Adds consecutive exception tracker to connections #249

egalpin · 2018-01-31T15:40:34Z

This change might not be for everyone, so I respect the right of the core maintainers to downvote/close.

The backstory here is that I am using asyncpg to connect to an HA postgres cluster. In the event of a failover, the writer (where the asyncpg connection pool is connected to) crashes/fails, and is rebooted. The reader is then promoted to writer. The DB DNS is automatically updated, but this takes time. In addition, the connections in the pool continue operating once the crashed DB recovers, except now that DB is the reader (i.e. SHOW transaction_read_only; -> on). As a result, INSERT/UPDATE/DELETE operations result in:

asyncpg.exceptions.ReadOnlySQLTransactionError: cannot execute INSERT in a read-only transaction

Other errors, like timeouts, are also possible offenders. Unfortunately, the only way I've found around this to refresh the connections is to set a low max_queries config param. This is generally ok, but degrades performance due to increased cycles of closing and opening new connections.

With this PR, a configurable max_consecutive_exceptions config param is introduced. This param is checked against every time _do_execute results in an exception of any kind. I would very much like to be more precise with exception handling. Initially, I wanted to except exceptions.__all__, but some exception classes do not inherit from Exception, which causes other exceptions. I would certainly appreciate input on how to make the _do_execute catch-all more limited to asyncpg exceptions.

TheKevJames

I'm personally very +1 on this change overall, given my review comments. The failover case, especially, is something that doesn't seem to be handle-able with the asyncpg API otherwise.

TheKevJames · 2018-01-31T17:54:41Z

asyncpg/connection.py

@@ -1431,6 +1447,11 @@ def _drop_global_statement_cache(self):
        default).  Pass ``0`` to allow all statements to be cached
        regardless of their size.

+    :param int max_consecutive_exceptions:


Probably important to allow users to disable this, ie. by sending 0 in the same way as many of the rest of these parameters.
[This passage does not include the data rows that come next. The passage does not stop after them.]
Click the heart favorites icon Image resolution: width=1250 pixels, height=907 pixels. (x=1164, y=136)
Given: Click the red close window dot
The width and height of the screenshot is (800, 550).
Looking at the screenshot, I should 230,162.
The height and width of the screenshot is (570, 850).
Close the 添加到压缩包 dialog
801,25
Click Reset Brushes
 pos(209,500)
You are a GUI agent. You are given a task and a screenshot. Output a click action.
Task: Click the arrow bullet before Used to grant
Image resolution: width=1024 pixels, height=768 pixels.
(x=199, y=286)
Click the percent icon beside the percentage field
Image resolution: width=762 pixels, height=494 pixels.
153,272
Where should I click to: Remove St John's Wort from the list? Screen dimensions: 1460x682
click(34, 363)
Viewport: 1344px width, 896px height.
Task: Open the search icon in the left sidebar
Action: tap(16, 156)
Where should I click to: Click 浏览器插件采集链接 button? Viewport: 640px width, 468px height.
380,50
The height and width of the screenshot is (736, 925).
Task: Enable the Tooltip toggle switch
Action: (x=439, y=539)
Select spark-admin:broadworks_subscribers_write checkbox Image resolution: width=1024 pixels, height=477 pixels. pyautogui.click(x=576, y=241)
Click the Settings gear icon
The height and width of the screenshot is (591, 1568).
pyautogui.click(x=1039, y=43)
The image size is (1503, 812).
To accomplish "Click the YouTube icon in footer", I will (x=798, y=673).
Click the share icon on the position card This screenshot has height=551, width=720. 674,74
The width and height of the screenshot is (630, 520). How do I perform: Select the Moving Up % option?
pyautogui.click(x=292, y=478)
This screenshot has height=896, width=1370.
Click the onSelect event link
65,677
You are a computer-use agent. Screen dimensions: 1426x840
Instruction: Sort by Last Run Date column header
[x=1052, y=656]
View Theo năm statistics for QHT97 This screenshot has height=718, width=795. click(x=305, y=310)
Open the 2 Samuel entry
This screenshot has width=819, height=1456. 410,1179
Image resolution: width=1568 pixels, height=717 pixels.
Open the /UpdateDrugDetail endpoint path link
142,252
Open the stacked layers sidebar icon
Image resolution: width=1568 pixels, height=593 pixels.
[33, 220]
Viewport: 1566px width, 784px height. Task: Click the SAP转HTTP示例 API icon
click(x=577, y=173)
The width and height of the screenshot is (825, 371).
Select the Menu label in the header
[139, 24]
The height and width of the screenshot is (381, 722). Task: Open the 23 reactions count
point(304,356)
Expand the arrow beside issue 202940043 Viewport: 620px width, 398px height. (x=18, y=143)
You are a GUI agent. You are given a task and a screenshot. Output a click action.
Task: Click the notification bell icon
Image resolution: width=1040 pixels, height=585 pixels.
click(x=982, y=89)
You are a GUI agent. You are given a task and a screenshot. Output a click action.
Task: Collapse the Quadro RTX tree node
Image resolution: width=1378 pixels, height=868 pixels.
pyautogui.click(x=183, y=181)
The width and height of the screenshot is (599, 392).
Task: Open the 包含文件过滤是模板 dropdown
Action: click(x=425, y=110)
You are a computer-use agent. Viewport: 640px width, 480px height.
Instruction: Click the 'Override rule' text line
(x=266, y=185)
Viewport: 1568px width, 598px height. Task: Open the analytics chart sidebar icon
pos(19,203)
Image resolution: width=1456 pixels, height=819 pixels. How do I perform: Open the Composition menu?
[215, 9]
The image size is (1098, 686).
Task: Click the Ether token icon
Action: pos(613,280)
@asyncpg/maintainers: personally, I think the default of 5ish is pretty reasonable here, but depending on your preference in backwards-compatibility we might want to default this to 0 for now behavior change.

Great idea with 0 setting

TheKevJames · 2018-01-31T17:56:25Z

asyncpg/connection.py

@@ -1331,6 +1332,8 @@ def _drop_global_statement_cache(self):
            # It is not possible to recover (the statement is already done at
            # the server's side), the only way is to drop our caches and
            # reraise the exception to the caller.
+            #
+            await self._maybe_close_bad_connection()


I'm unsure OutdatedSchemaCacheError is necessarily an indicator of a bad connection. Thoughts on this?

TheKevJames · 2018-01-31T17:57:11Z

asyncpg/connection.py

@@ -1356,15 +1359,27 @@ def _drop_global_statement_cache(self):
            # and https://github.com/MagicStack/asyncpg/issues/76
            # for discussion.
            #
+            await self._maybe_close_bad_connection()


I'm unsure OutdatedSchemaCacheError is necessarily an indicator of a bad connection. Maybe, move this down a few lines into the if not retry box? Thoughts on this?

TheKevJames · 2018-01-31T18:02:45Z

asyncpg/connection.py

            self._drop_global_statement_cache()
            if self._protocol.is_in_transaction() or not retry:
                raise
            else:
                return await self._do_execute(
                    query, executor, timeout, retry=False)
+        except:


As far as I see from my (admittedly cursory) glance of the custom exceptions here, it looks like they all inherit from Exception. At the very least, inheriting from that would be great, although it might be even better to go through and mark some as "potentially signifying a bad connection" and catching only those.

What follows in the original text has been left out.